_KUTIPAN HALAMAN_

•••••

WAKTU adalah nikmat terbesar yang Allah subhanahu wata’ala berikan kepada manusia. Semuanya mendapat jatah yang sama; 24 jam dalam sehari, tujuh hari dalam sepekan. Baik yang beriman maupun yang kafir, semua mendapat jatah yang sama.
Allah subhanahu wata’ala telah menjelaskan urgensi waktu pada banyak tempat dalam al-Quran. Dia bersumpah menggunakan berbagai jenis waktu, salah satunya adalah firman-Nya,
وَٱلۡعَصۡرِ، إِنَّ ٱلۡإِنسَٰنَ لَفِي خُسۡرٍ، إِلَّا ٱلَّذِينَ ءَامَنُواْ وَعَمِلُواْ ٱلصَّٰلِحَٰتِ وَتَوَاصَوۡاْ بِٱلۡحَقِّ وَتَوَاصَوۡاْ بِٱلصَّبۡرِ
“Demi Masa. Sesungguhnya manusia itu benar-benar dalam kerugian, kecuali orang-orang yang beriman dan mengerjakan kebajikan serta saling menasihati untuk kebenaran dan saling menasihati untuk kesabaran.” (QS.Al-Ashr: 1-3)

•••••

_YANG DIMINTA_
Jawablah pertanyaan berikut berdasarkan teks tentang waktu di atas.
1. Berapa jam jatah waktu yang didapat setiap manusia dalam sehari?
2. Surah dan ayat mana yang dikutip dalam teks itu?
3. Menurut terjemahan ayat tersebut, siapa yang dikecualikan dari kerugian?

_INFORMASI YANG DIBERIKAN_
•••••

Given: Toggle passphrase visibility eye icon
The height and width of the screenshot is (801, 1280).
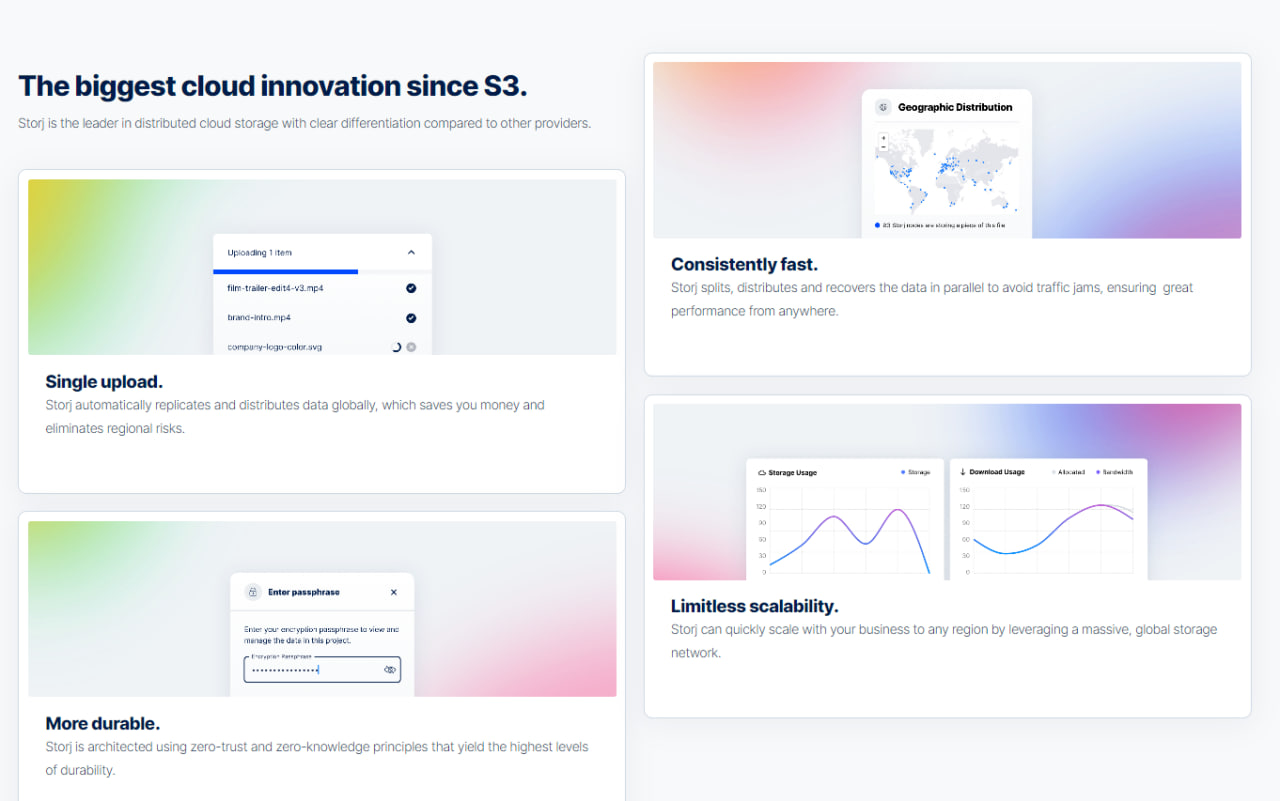Looking at the screenshot, I should click(390, 670).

•••••

_HASIL LATIHAN_
1. 24 jam.
2. QS. Al-Ashr ayat 1-3.
3. Orang-orang yang beriman dan mengerjakan kebajikan serta saling menasihati untuk kebenaran dan saling menasihati untuk kesabaran.